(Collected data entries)

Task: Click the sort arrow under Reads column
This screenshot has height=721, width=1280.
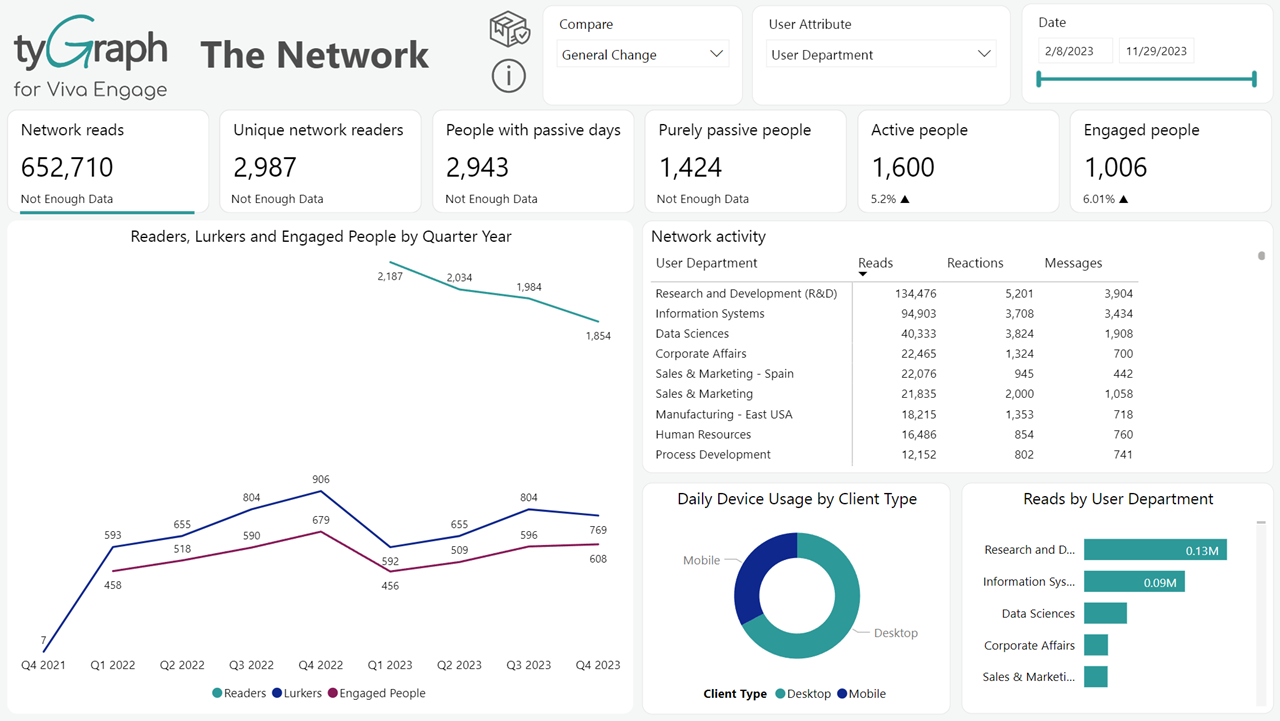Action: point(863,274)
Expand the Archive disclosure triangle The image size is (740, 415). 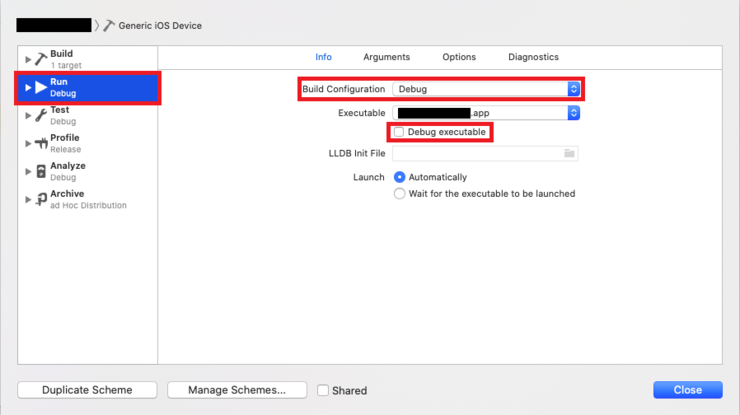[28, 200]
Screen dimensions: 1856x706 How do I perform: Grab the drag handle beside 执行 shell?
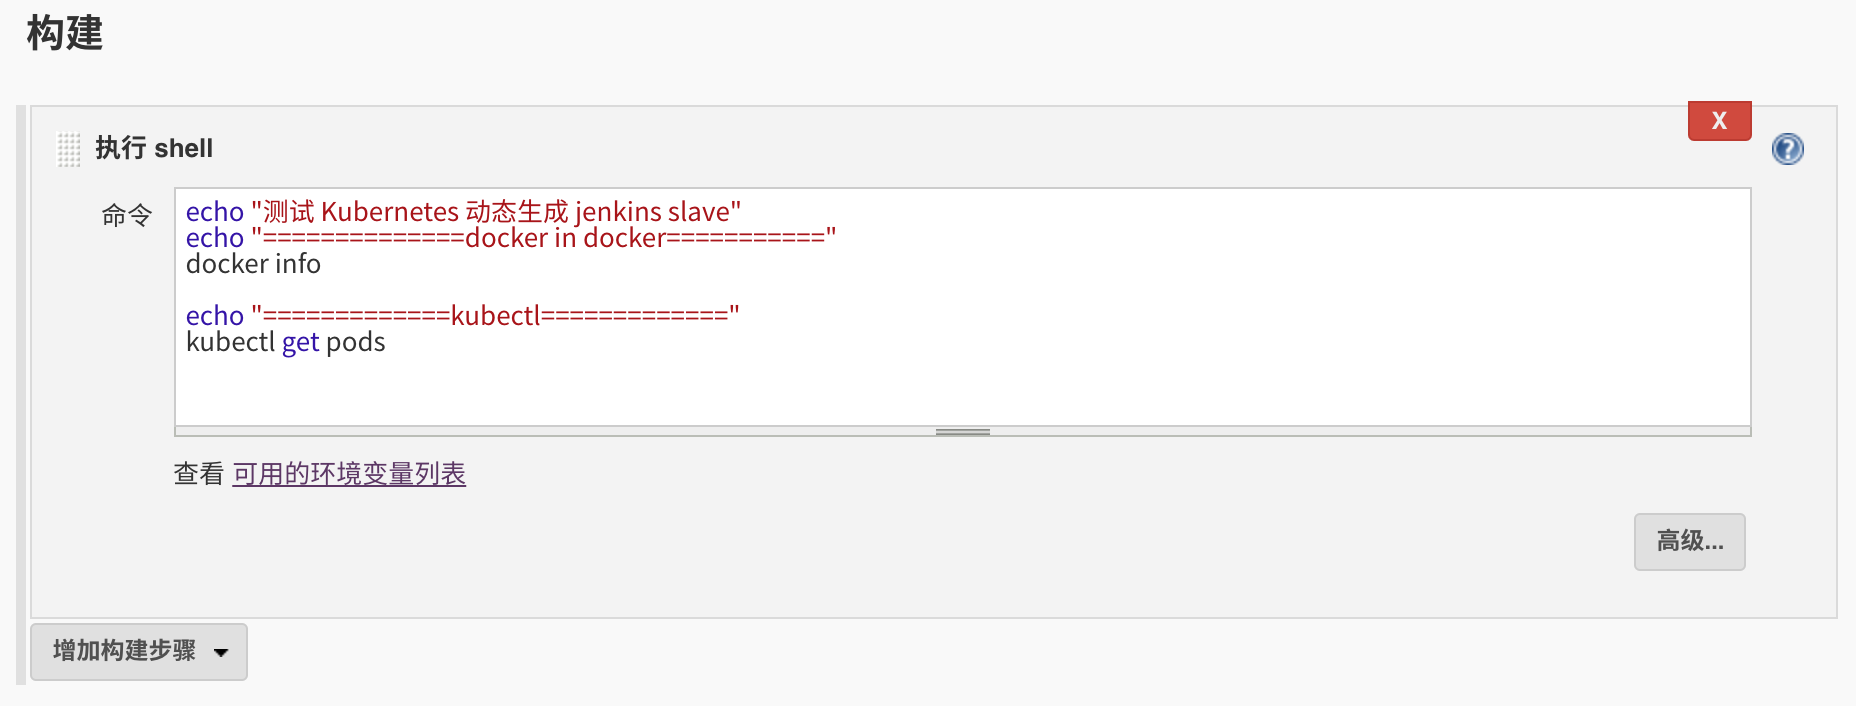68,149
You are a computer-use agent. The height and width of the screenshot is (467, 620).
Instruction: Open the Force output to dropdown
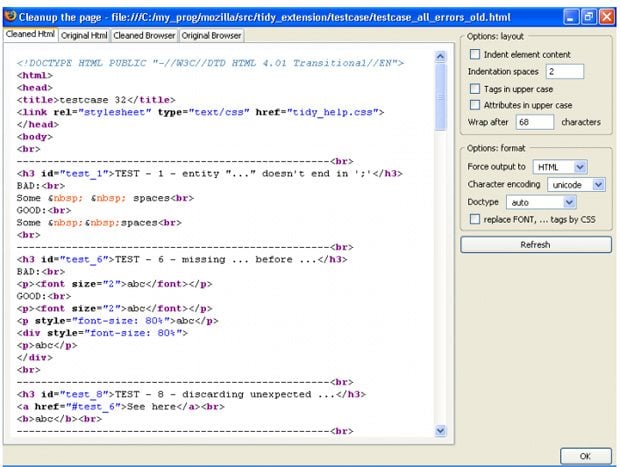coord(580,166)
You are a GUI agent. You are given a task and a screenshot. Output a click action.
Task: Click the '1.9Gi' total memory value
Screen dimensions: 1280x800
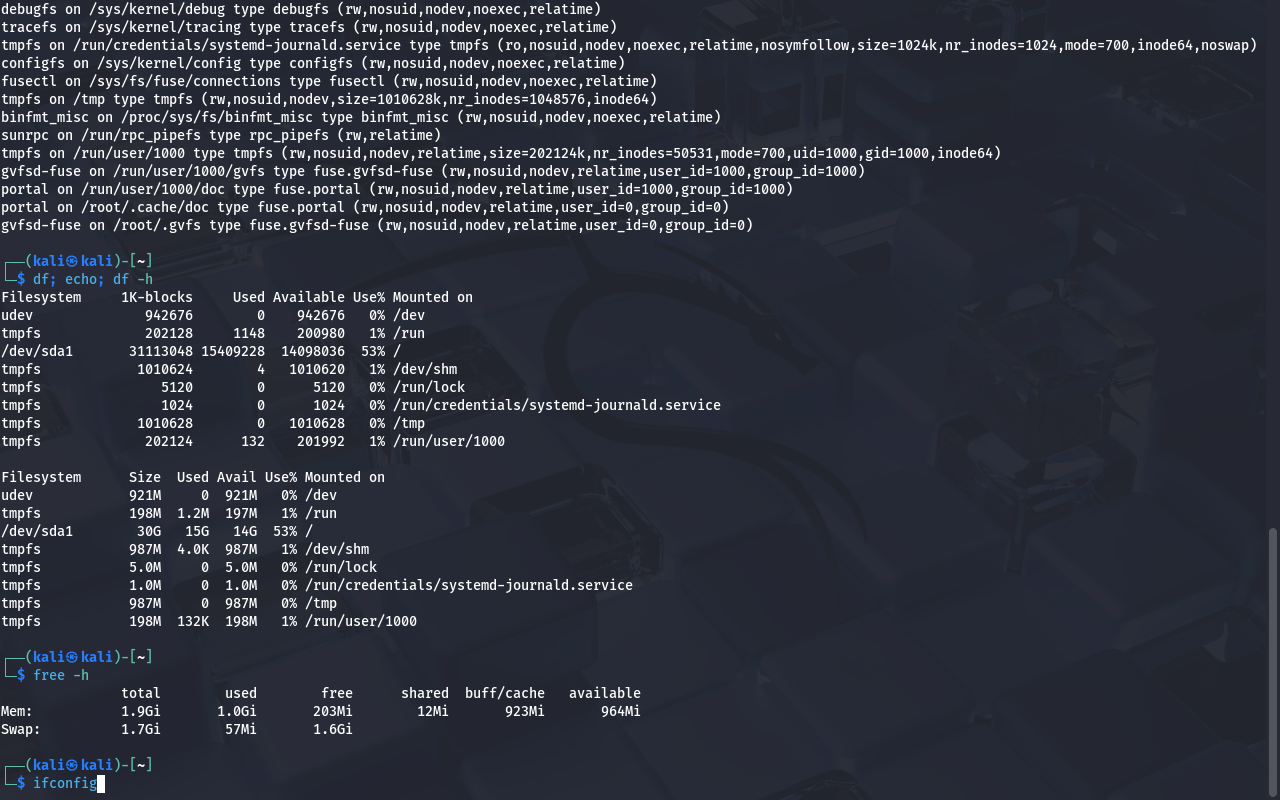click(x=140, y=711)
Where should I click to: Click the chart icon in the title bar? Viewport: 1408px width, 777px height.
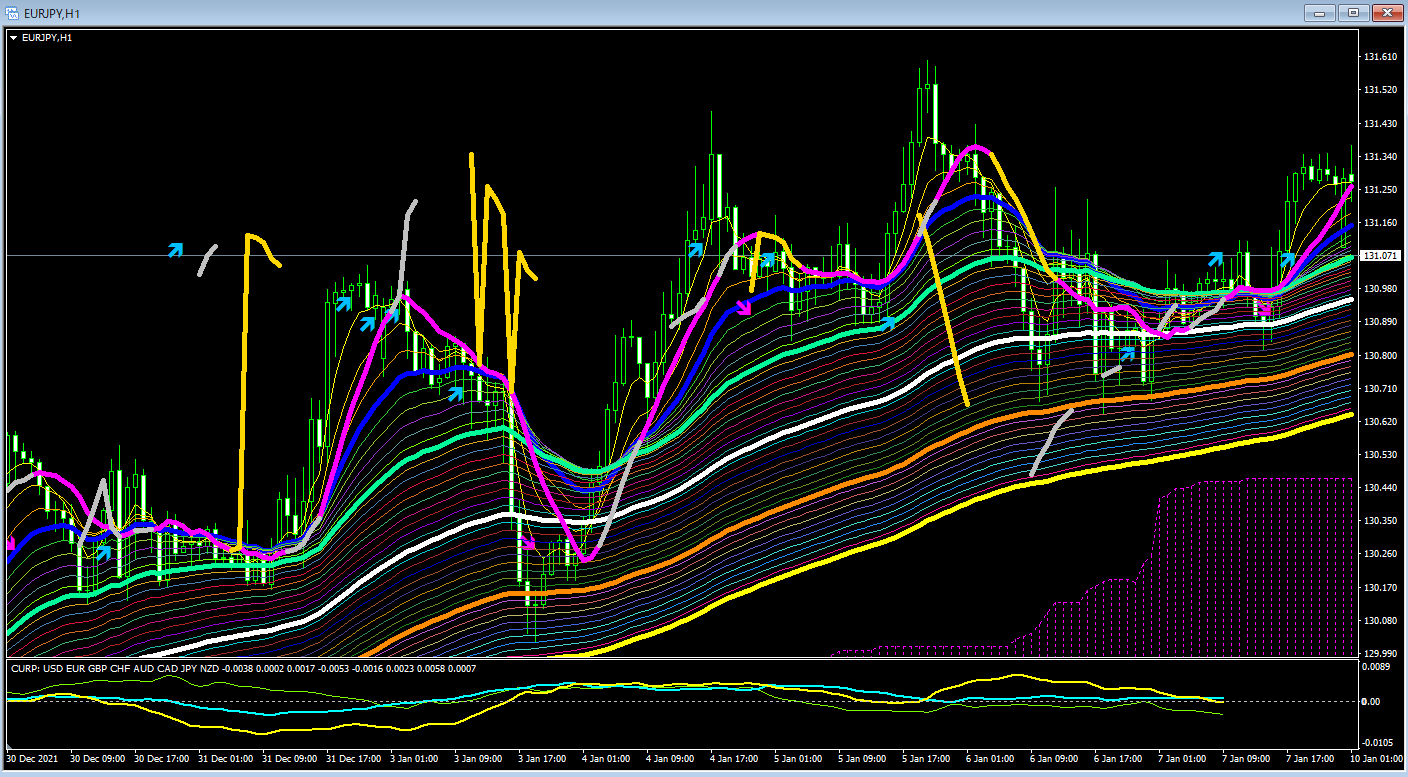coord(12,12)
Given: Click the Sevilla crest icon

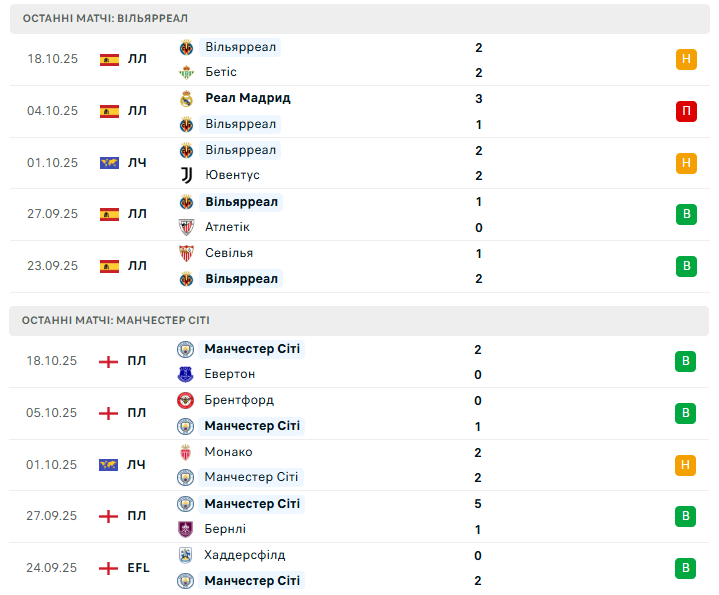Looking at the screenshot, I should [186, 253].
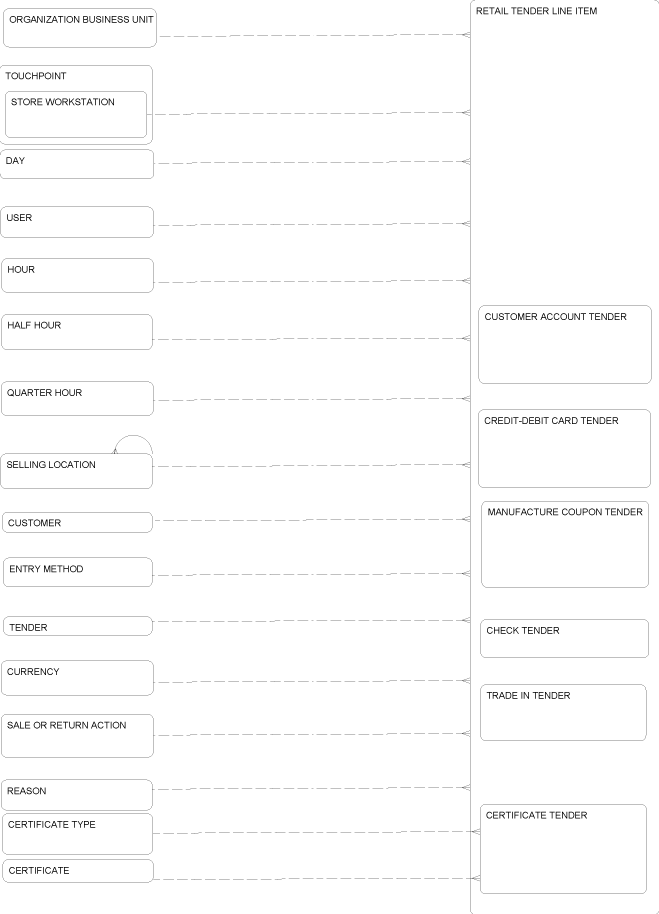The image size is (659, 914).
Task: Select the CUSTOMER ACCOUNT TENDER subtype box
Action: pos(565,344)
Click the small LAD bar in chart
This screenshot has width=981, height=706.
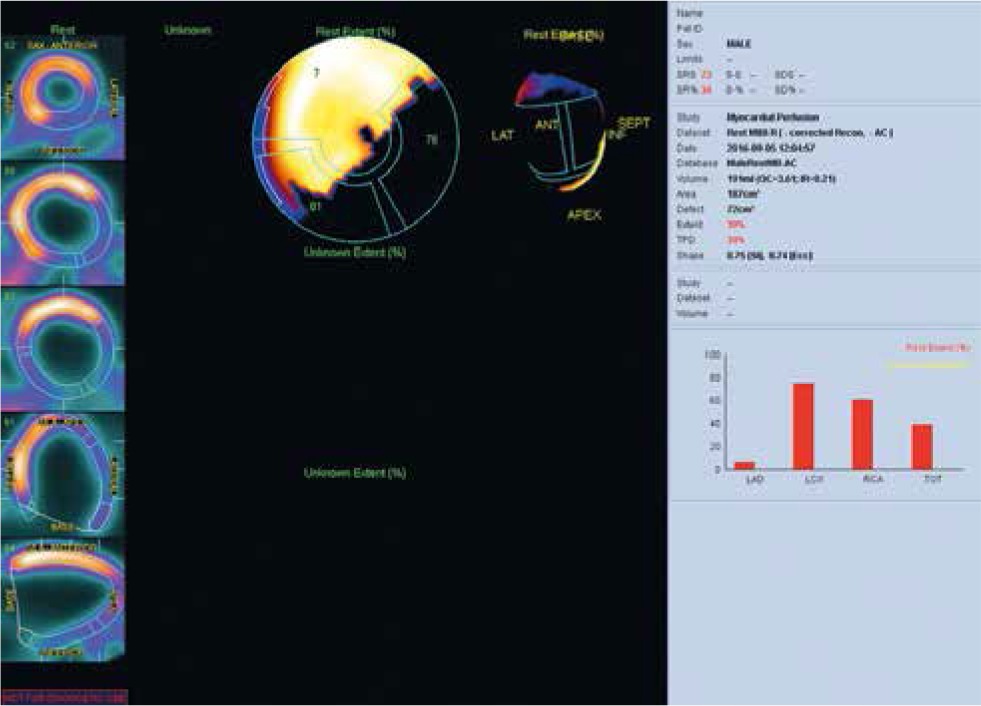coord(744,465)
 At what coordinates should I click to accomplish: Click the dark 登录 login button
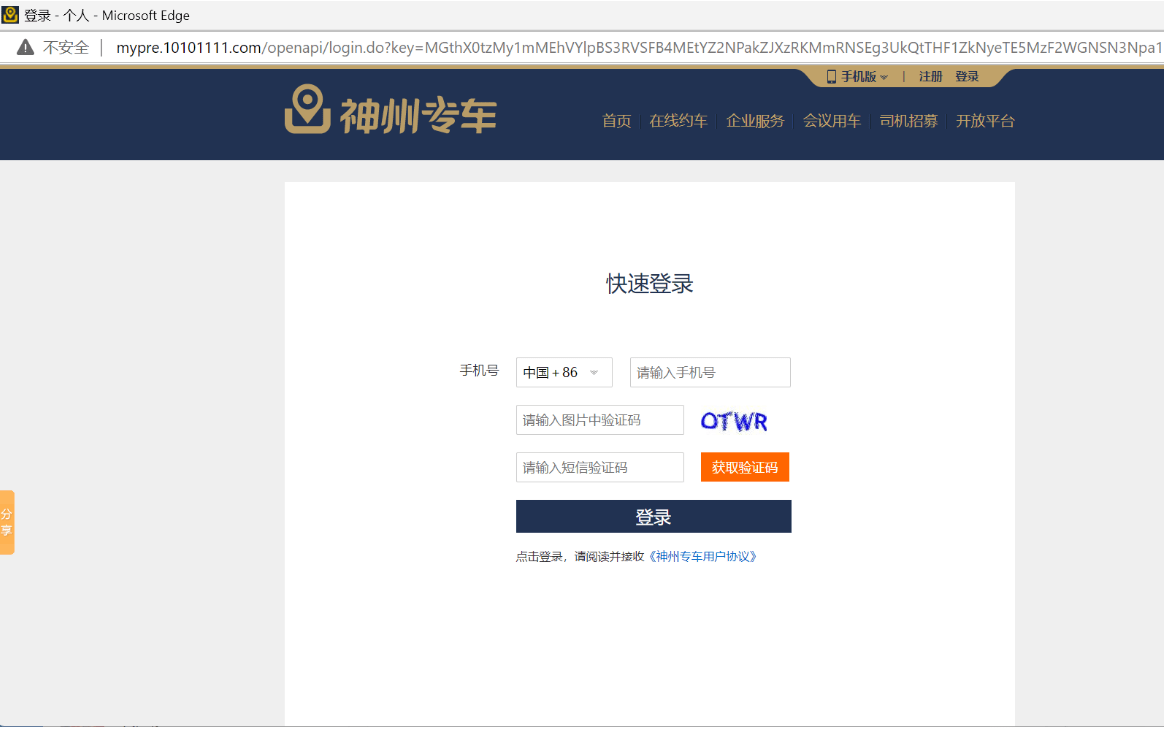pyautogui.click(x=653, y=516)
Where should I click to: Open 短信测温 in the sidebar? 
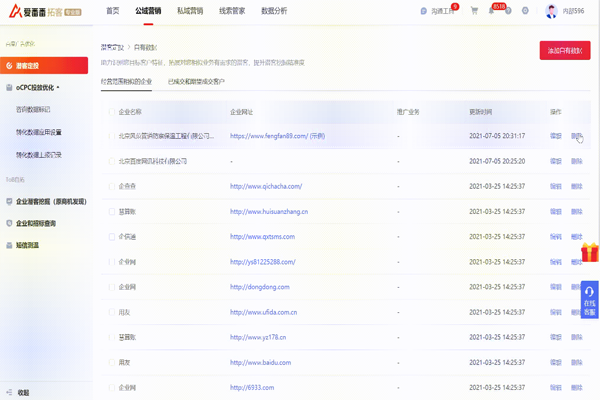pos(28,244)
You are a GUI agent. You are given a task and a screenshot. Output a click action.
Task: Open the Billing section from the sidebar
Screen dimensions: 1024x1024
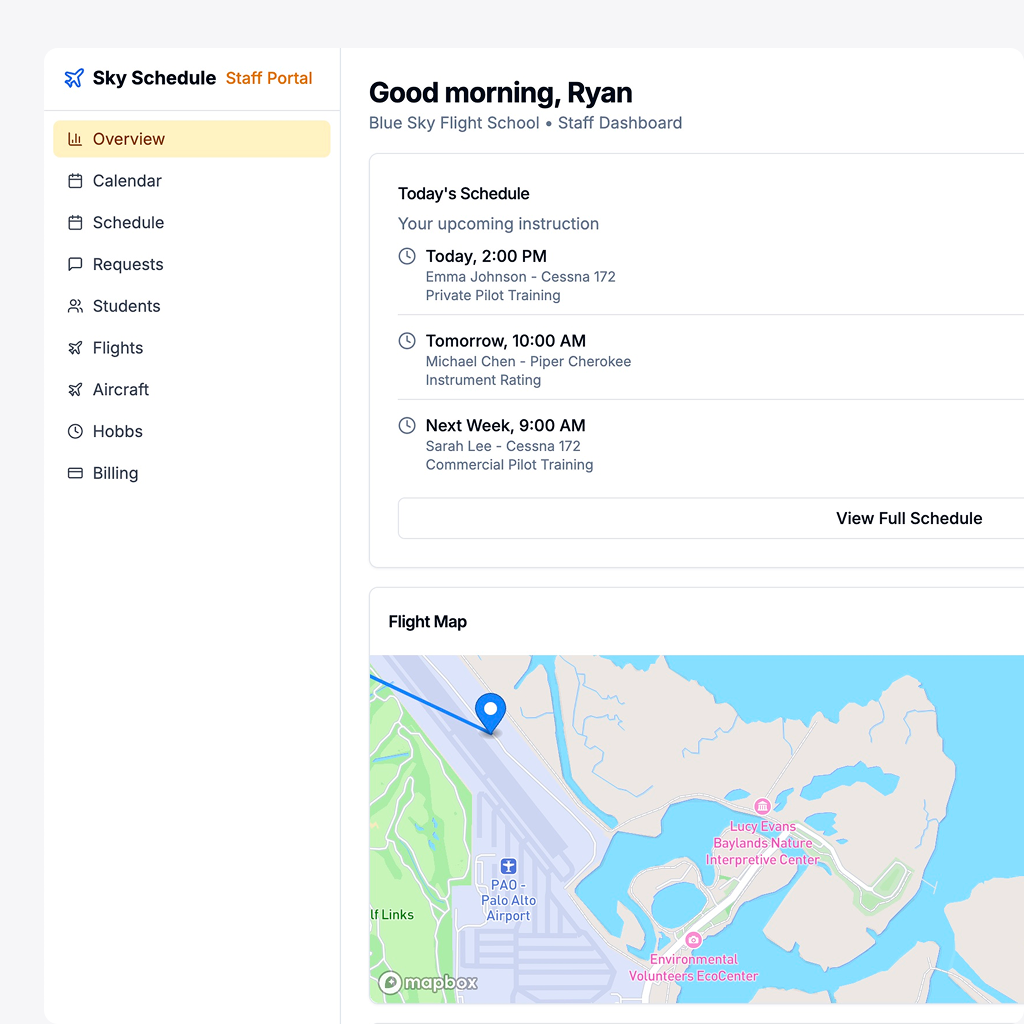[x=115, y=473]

▶ _Exercise goal_:
Pictures are to be left out when the lines from the one containing "Click the small LAD bar in chart" through the end of the records above are repeated exactly; no other line is wanted.

▶ _Your solution_:
Click the small LAD bar in chart
This screenshot has width=981, height=706.
coord(744,465)
 At what coordinates should I click to accomplish: Click the dark 登录 login button
pyautogui.click(x=653, y=516)
Where should I click to: Open 短信测温 in the sidebar? 
pos(28,244)
You are a GUI agent. You are given a task and a screenshot. Output a click action.
Task: Open the Billing section from the sidebar
Screen dimensions: 1024x1024
[x=115, y=473]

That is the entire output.